» What to do
Write out every line below that contains "computer".

» Task inputs
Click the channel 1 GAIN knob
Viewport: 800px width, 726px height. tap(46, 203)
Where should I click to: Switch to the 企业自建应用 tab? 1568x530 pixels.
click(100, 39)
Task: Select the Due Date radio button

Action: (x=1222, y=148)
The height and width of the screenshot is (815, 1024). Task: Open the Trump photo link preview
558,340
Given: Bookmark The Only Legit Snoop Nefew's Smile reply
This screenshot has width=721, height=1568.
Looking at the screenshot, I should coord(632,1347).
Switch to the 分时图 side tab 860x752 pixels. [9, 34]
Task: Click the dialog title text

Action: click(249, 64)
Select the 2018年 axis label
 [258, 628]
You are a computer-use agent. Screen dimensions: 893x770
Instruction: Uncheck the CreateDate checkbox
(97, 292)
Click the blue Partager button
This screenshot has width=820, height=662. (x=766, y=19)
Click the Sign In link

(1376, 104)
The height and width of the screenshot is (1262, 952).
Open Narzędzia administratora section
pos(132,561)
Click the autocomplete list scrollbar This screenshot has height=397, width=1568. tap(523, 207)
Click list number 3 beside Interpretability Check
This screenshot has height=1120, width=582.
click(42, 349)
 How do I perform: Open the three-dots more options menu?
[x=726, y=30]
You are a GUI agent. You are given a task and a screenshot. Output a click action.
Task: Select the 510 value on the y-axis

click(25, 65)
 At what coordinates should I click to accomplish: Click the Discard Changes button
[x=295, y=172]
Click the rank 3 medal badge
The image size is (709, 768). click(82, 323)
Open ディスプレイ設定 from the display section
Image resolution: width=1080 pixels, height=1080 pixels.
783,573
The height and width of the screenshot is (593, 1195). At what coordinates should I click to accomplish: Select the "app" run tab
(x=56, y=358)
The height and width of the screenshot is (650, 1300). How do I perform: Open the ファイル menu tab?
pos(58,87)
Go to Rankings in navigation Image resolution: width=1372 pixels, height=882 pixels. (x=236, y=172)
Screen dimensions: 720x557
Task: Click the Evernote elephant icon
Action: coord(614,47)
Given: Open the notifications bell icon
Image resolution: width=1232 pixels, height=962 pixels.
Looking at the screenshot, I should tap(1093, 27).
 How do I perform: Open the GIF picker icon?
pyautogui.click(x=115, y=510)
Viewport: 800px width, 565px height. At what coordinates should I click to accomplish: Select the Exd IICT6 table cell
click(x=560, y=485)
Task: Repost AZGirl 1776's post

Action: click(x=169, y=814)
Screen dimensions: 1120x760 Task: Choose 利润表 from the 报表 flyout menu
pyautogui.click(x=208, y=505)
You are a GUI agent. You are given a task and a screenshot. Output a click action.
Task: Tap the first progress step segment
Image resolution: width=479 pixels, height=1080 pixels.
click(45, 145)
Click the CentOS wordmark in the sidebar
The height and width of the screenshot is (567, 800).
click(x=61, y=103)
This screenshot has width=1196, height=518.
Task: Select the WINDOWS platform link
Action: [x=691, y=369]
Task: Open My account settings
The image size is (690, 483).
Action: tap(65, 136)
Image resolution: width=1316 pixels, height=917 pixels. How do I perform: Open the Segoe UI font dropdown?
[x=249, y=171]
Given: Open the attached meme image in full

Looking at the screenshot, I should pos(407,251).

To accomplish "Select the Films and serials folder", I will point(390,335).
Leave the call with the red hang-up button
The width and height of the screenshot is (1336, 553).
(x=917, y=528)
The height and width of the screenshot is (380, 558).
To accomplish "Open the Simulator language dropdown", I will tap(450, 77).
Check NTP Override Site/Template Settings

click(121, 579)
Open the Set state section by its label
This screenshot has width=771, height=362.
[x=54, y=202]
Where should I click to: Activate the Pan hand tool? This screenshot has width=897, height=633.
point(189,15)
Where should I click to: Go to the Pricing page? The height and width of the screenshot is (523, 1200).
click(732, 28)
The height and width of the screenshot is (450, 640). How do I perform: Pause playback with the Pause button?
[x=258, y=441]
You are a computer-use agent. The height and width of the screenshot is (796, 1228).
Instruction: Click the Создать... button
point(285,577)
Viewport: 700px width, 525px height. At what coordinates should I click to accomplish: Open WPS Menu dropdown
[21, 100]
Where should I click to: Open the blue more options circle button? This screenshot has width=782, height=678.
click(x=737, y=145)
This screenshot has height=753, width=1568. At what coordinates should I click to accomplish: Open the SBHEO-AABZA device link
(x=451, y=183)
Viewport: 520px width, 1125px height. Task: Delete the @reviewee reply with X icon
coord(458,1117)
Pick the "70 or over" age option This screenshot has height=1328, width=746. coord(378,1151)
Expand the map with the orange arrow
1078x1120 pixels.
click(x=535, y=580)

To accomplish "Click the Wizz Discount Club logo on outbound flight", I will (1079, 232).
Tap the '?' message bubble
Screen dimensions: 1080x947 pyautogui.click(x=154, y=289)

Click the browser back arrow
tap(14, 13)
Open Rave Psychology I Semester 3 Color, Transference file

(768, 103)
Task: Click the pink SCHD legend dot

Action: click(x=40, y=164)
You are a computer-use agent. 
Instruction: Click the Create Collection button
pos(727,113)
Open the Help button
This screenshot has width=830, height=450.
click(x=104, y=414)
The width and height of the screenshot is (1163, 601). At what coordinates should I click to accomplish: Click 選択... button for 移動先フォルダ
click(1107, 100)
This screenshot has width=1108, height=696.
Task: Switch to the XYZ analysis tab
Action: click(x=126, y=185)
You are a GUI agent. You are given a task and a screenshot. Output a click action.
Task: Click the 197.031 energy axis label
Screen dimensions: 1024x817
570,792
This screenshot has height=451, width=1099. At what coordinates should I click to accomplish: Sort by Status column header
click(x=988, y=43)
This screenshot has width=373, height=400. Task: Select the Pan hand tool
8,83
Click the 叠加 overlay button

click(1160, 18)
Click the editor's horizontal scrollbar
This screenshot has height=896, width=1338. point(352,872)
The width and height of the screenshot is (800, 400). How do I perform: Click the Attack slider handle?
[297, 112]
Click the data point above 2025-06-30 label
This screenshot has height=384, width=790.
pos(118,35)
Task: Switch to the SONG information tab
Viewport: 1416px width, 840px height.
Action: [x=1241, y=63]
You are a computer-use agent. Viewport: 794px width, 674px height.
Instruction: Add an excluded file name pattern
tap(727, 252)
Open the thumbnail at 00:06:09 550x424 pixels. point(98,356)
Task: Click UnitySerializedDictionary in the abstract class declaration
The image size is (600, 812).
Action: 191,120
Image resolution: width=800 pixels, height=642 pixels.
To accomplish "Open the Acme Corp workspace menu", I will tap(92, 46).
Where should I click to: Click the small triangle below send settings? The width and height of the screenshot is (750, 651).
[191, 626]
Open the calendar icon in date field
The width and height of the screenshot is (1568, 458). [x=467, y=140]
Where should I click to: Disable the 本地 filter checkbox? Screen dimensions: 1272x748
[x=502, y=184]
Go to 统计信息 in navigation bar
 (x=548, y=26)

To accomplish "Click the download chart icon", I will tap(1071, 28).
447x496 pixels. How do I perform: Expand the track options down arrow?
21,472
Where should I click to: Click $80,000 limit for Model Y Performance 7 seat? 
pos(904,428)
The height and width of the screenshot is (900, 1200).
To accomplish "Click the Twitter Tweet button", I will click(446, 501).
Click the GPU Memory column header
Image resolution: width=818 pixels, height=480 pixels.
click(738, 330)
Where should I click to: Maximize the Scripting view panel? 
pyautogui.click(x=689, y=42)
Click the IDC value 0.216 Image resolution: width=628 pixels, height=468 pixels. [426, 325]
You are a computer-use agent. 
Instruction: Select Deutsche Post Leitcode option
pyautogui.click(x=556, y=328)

» Answer box
You are a computer-use agent. Screen dimensions: 893x770
You are a computer-use agent. The height and width of the screenshot is (796, 1228).
You are a computer-use agent. 
You are a computer-use agent. Viewport: 794px width, 674px height.
You are a computer-use agent. 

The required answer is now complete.